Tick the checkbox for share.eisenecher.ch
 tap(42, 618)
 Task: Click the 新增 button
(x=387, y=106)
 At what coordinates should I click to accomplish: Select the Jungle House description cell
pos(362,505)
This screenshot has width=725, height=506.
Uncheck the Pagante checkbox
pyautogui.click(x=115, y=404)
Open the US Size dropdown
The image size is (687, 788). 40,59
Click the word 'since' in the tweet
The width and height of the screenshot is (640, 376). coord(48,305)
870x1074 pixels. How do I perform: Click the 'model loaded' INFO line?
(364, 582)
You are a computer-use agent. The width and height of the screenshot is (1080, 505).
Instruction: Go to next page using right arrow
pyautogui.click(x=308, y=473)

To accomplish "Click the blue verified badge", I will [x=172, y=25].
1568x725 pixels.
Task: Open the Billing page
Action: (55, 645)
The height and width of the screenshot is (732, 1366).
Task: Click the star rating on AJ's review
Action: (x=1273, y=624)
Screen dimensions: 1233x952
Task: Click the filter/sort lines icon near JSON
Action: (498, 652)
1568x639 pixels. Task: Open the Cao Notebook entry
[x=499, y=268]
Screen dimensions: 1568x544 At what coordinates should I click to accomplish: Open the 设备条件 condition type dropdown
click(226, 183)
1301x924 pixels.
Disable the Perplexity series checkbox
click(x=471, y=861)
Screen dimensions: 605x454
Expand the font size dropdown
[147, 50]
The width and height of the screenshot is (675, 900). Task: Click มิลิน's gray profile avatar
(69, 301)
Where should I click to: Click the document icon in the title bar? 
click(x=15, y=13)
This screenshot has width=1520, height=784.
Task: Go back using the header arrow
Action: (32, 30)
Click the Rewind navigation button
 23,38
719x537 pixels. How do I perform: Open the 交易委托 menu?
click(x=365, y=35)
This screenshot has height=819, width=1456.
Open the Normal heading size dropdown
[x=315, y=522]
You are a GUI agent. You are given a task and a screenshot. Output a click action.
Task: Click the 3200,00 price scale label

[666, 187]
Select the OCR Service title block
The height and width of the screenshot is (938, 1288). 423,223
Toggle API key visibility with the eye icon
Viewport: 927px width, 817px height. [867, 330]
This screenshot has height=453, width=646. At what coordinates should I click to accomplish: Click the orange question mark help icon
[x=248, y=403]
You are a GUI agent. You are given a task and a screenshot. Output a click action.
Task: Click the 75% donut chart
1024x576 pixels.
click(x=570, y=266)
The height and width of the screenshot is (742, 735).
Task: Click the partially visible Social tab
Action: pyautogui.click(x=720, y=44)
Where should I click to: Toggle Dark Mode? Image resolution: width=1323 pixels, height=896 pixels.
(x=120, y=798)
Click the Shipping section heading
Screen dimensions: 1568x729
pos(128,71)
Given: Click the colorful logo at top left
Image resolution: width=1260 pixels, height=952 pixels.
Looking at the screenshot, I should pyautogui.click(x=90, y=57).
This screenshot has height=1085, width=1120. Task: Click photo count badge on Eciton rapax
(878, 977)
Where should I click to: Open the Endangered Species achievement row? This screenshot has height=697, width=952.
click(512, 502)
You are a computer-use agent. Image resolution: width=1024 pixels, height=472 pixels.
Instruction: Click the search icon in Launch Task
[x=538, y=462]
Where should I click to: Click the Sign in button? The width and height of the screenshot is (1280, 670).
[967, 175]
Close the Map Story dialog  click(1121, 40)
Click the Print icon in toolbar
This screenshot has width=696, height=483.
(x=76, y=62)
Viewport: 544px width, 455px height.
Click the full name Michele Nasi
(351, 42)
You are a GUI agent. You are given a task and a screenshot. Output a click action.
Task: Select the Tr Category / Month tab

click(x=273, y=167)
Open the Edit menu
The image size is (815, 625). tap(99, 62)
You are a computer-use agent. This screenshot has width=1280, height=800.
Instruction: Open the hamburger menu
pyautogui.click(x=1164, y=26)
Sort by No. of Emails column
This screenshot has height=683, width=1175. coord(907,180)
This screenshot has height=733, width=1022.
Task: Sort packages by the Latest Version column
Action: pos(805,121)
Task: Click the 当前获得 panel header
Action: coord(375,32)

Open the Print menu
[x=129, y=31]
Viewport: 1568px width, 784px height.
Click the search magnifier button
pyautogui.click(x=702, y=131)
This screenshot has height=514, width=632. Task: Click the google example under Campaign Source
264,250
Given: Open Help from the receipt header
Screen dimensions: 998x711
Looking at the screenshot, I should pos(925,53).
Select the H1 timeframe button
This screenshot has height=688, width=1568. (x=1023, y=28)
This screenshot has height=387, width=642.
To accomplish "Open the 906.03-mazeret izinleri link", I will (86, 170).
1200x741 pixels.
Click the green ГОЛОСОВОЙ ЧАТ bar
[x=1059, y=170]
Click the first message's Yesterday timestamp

### BRIEF
Quote every one of the items above word for word.

### EXPECTED ANSWER
Tick the checkbox for share.eisenecher.ch
 tap(42, 618)
 Task: Click the 新增 button
(x=387, y=106)
 At what coordinates should I click to accomplish: Select the Jungle House description cell
pos(362,505)
This screenshot has width=725, height=506.
Uncheck the Pagante checkbox
pyautogui.click(x=115, y=404)
Open the US Size dropdown
The image size is (687, 788). 40,59
Click the word 'since' in the tweet
The width and height of the screenshot is (640, 376). coord(48,305)
870x1074 pixels. How do I perform: Click the 'model loaded' INFO line?
(364, 582)
You are a computer-use agent. The width and height of the screenshot is (1080, 505).
Instruction: Go to next page using right arrow
pyautogui.click(x=308, y=473)

To accomplish "Click the blue verified badge", I will [x=172, y=25].
1568x725 pixels.
Task: Open the Billing page
Action: (55, 645)
The height and width of the screenshot is (732, 1366).
Task: Click the star rating on AJ's review
Action: (x=1273, y=624)
Screen dimensions: 1233x952
Task: Click the filter/sort lines icon near JSON
Action: (498, 652)
1568x639 pixels. Task: Open the Cao Notebook entry
[x=499, y=268]
Screen dimensions: 1568x544 At what coordinates should I click to accomplish: Open the 设备条件 condition type dropdown
click(226, 183)
1301x924 pixels.
Disable the Perplexity series checkbox
click(x=471, y=861)
Screen dimensions: 605x454
Expand the font size dropdown
[147, 50]
The width and height of the screenshot is (675, 900). Task: Click มิลิน's gray profile avatar
(69, 301)
Where should I click to: Click the document icon in the title bar? 
click(x=15, y=13)
This screenshot has width=1520, height=784.
Task: Go back using the header arrow
Action: (32, 30)
Click the Rewind navigation button
 23,38
719x537 pixels. How do I perform: Open the 交易委托 menu?
click(x=365, y=35)
This screenshot has height=819, width=1456.
Open the Normal heading size dropdown
[x=315, y=522]
You are a GUI agent. You are given a task and a screenshot. Output a click action.
Task: Click the 3200,00 price scale label

[666, 187]
Select the OCR Service title block
The height and width of the screenshot is (938, 1288). 423,223
Toggle API key visibility with the eye icon
Viewport: 927px width, 817px height. [867, 330]
This screenshot has height=453, width=646. At what coordinates should I click to accomplish: Click the orange question mark help icon
[x=248, y=403]
You are a GUI agent. You are given a task and a screenshot. Output a click action.
Task: Click the 75% donut chart
1024x576 pixels.
click(x=570, y=266)
The height and width of the screenshot is (742, 735).
Task: Click the partially visible Social tab
Action: pyautogui.click(x=720, y=44)
Where should I click to: Toggle Dark Mode? Image resolution: width=1323 pixels, height=896 pixels.
(x=120, y=798)
Click the Shipping section heading
Screen dimensions: 1568x729
pos(128,71)
Given: Click the colorful logo at top left
Image resolution: width=1260 pixels, height=952 pixels.
Looking at the screenshot, I should pyautogui.click(x=90, y=57).
This screenshot has height=1085, width=1120. Task: Click photo count badge on Eciton rapax
(878, 977)
Where should I click to: Open the Endangered Species achievement row? This screenshot has height=697, width=952.
click(512, 502)
You are a computer-use agent. Image resolution: width=1024 pixels, height=472 pixels.
Instruction: Click the search icon in Launch Task
[x=538, y=462]
Where should I click to: Click the Sign in button? The width and height of the screenshot is (1280, 670).
[967, 175]
Close the Map Story dialog  click(1121, 40)
Click the Print icon in toolbar
This screenshot has width=696, height=483.
(x=76, y=62)
Viewport: 544px width, 455px height.
Click the full name Michele Nasi
(351, 42)
You are a GUI agent. You are given a task and a screenshot. Output a click action.
Task: Select the Tr Category / Month tab

click(x=273, y=167)
Open the Edit menu
The image size is (815, 625). tap(99, 62)
You are a computer-use agent. This screenshot has width=1280, height=800.
Instruction: Open the hamburger menu
pyautogui.click(x=1164, y=26)
Sort by No. of Emails column
This screenshot has height=683, width=1175. coord(907,180)
This screenshot has height=733, width=1022.
Task: Sort packages by the Latest Version column
Action: pos(805,121)
Task: Click the 当前获得 panel header
Action: coord(375,32)

Open the Print menu
[x=129, y=31]
Viewport: 1568px width, 784px height.
Click the search magnifier button
pyautogui.click(x=702, y=131)
This screenshot has height=514, width=632. Task: Click the google example under Campaign Source
264,250
Given: Open Help from the receipt header
Screen dimensions: 998x711
Looking at the screenshot, I should pos(925,53).
Select the H1 timeframe button
This screenshot has height=688, width=1568. (x=1023, y=28)
This screenshot has height=387, width=642.
To accomplish "Open the 906.03-mazeret izinleri link", I will (86, 170).
1200x741 pixels.
Click the green ГОЛОСОВОЙ ЧАТ bar
[x=1059, y=170]
Click the first message's Yesterday timestamp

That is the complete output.